#### [WORK ITEM]
An unchanged copy of each entry below is needed; keep the pictures out of it.

(RECORDED DATA)

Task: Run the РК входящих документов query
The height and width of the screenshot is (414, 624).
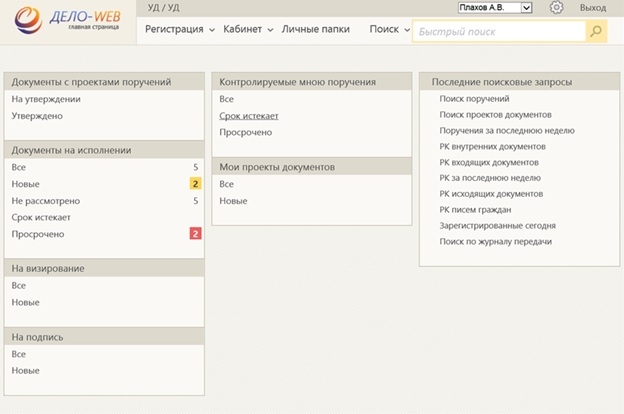Action: [489, 162]
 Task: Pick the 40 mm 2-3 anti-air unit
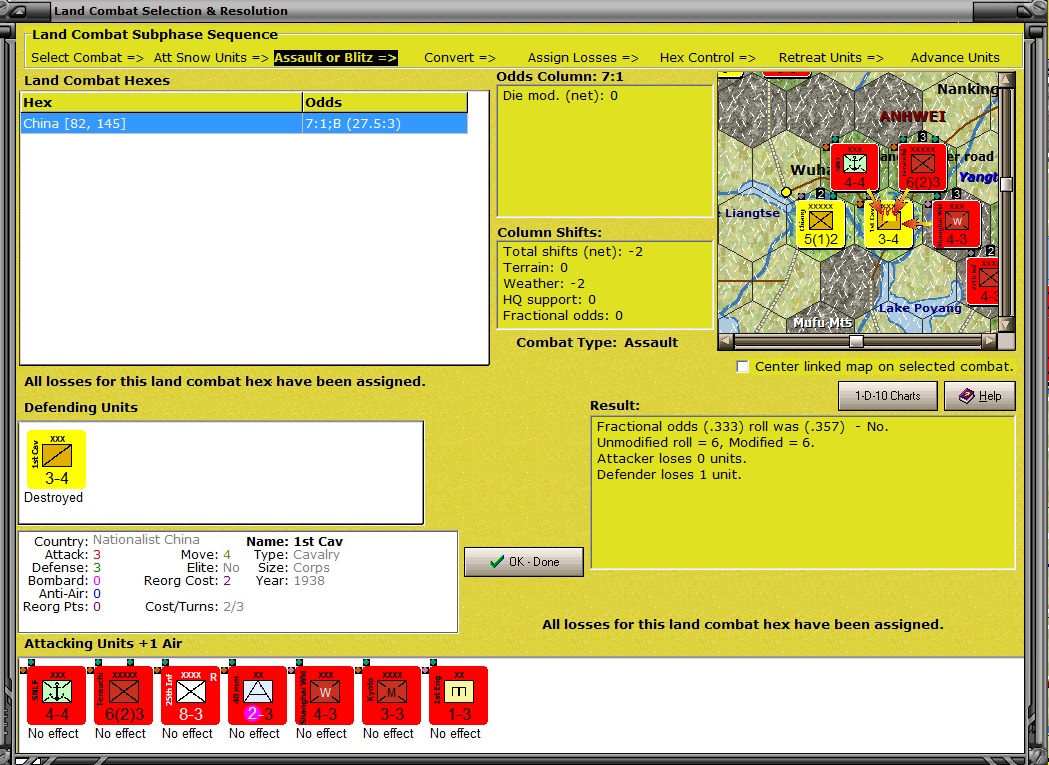[258, 696]
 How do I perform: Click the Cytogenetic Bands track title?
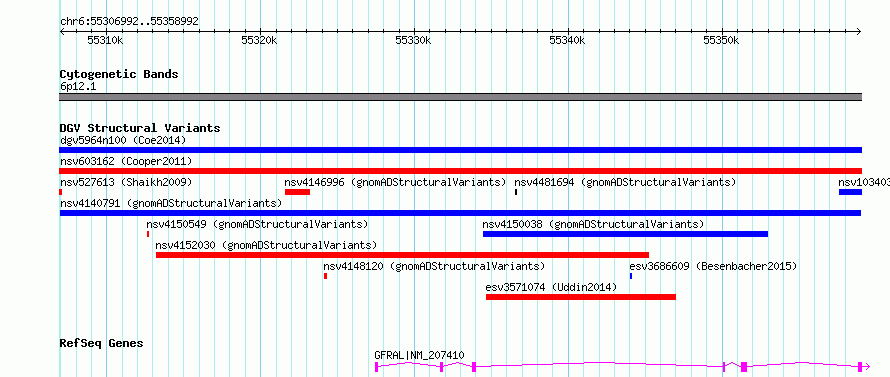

(End RECORDED DATA)

#### [COMPLETED TASK]
Task: Run the РК входящих документов query
The height and width of the screenshot is (414, 624).
Action: [489, 162]
 Task: Pick the 40 mm 2-3 anti-air unit
[258, 696]
 How do I perform: Click the Cytogenetic Bands track title?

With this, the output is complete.